Information Retreival Flashcards
Data vs Information
Data is raw facts
Information is data processed, organized and structured in some way.
Information is represented by a set of symbols, has some structure and can be read to some extent understood by users of information.
What is IR ?
Information Retrieval is the scientific discipline that deals with the analysis, design and implementation of computerized systems that address access to info items.
Retrieval of unstructured records. Free-form natural lang text, images, sound, video.
What is a document and collection ?
DOCUMENT: Records that IR systems often process
COLLECTION: An organised repository used by IR to retrieve docs
Docs that satisfy a query in the judgement of user- RELEVANT
What is ranking and IR problem
RANKING: established order of docs retrieved
IR problem:retrieve all items relevant to user query, while retrieving as few non-relevant items
What are the types of data ?
STRUCTURED RECORDS: NAmed components that are organised to some well defined syntax
Each component will have some meaning and specific type EX: relational DB table records
UNSTRUCTURED DATA: Don’t have well defined syntax
No well defined meaning attribute to each component syntactical element
Ex:Emails, chapters from books
SEMI-STRUCTURED DATA:follow a general standard form.
EX: using JSON, XML they have tagged fields but particular schema
Write a short note on IR background
early goals: indexing text and searching for useful docs
Modern research:Modelling, web search, user interfaces
Library was first ones to adopt IR systems
(it was subject headings, keywords)
What is the logical views of docs ?
Docs are often represented through a set if index terms)can be extracted)
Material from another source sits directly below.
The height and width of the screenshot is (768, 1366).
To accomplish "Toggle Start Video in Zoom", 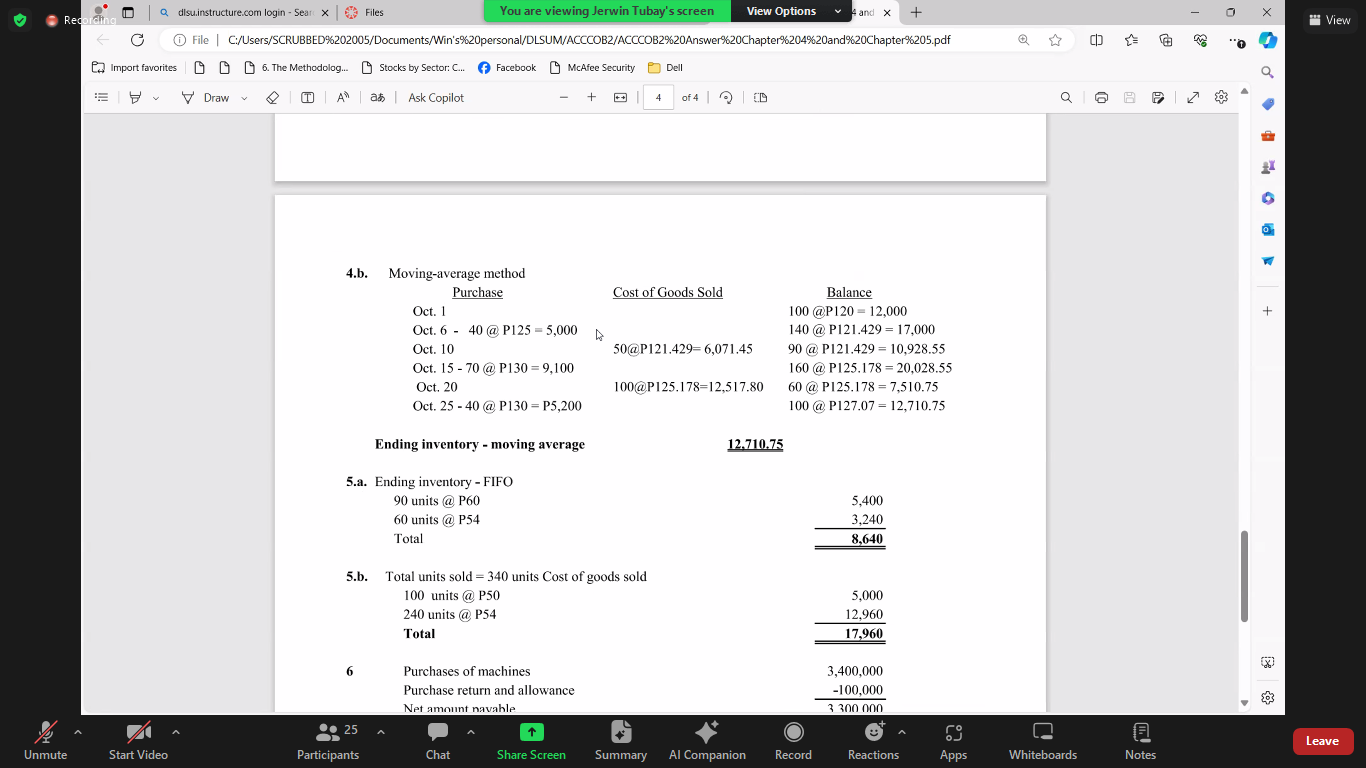I will [x=138, y=741].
IR systems can adopt diff logical views of docs:
full text
Representative keywords: the words that occur frequently (a, at, an, the)-stop words
Stemming: reducing words to their grammatical roots
Identification of noun groups
These allow moving the logical view from full text to a set of index terms
What is retrieval and filtering
RETRIEVAL:Matching process between document keywords and words in queries.
Ad-hoc retrieval is the application of arbitrary queries to a fixed collection of docs: Static docs, new queries
FILTERING: A fixed no of queries that are applied to a stream of changing docs: static queries, new docs.
What is Modelling in IR?
Is a complex process aimed at producing a ranking function.
RANKING
FUNCTION: that assigns scores to documents with regard to a given query
There is two main tasks:
Conception of a logical framework for representing docs and queries
definition of a ranking function that allows quantifying similarities among docs and queries
What is an index term ?
A keyword that has some meaning of its own and plays the role of a noun
Can be implemented efficiently and simple to refer to in a query
What is ranking in Models ?
ordering of docs that reflect their relevance to a user query
any IR system has to deal with problem of predicting which docs user will find relevant
This embodies a degree of uncertainty and vagueness
What are the three classic models ?
BOOLEAN: docs and queries are sets of index terms, Set theoretic
VECTOR: docs and queries exist in N-DIMENSIOANL SPACE. Algebraic
PROBABILISTIC: based on probability theory.
What is the boolen model ?
Can pose any query in the form of a Boolean expression of terms
Terms are combined with AND/OR/NOT.
BAsed on set theory
Views each doc as a set of words
What are the examples of boolean model ?
- Shakspeare plays contain brutus and ceaser and not calpurnia - LINEAR SCAN THROUGH THE DOCS
if we want to avoid linear scan- index the docs in advance. The result is BINARY TERM-DOCUMENT INCIDENCE MATRIX
Matrix element(t,d) is 1 if the play in column d contains the word in row t and 0 is otherwise
Write a note on boolean model
Terms are present or absent
retrieval based on binary decision criteria with no notion of partial matching
No ranking of docs is provided
Return either too few or too many docs in response to a user query.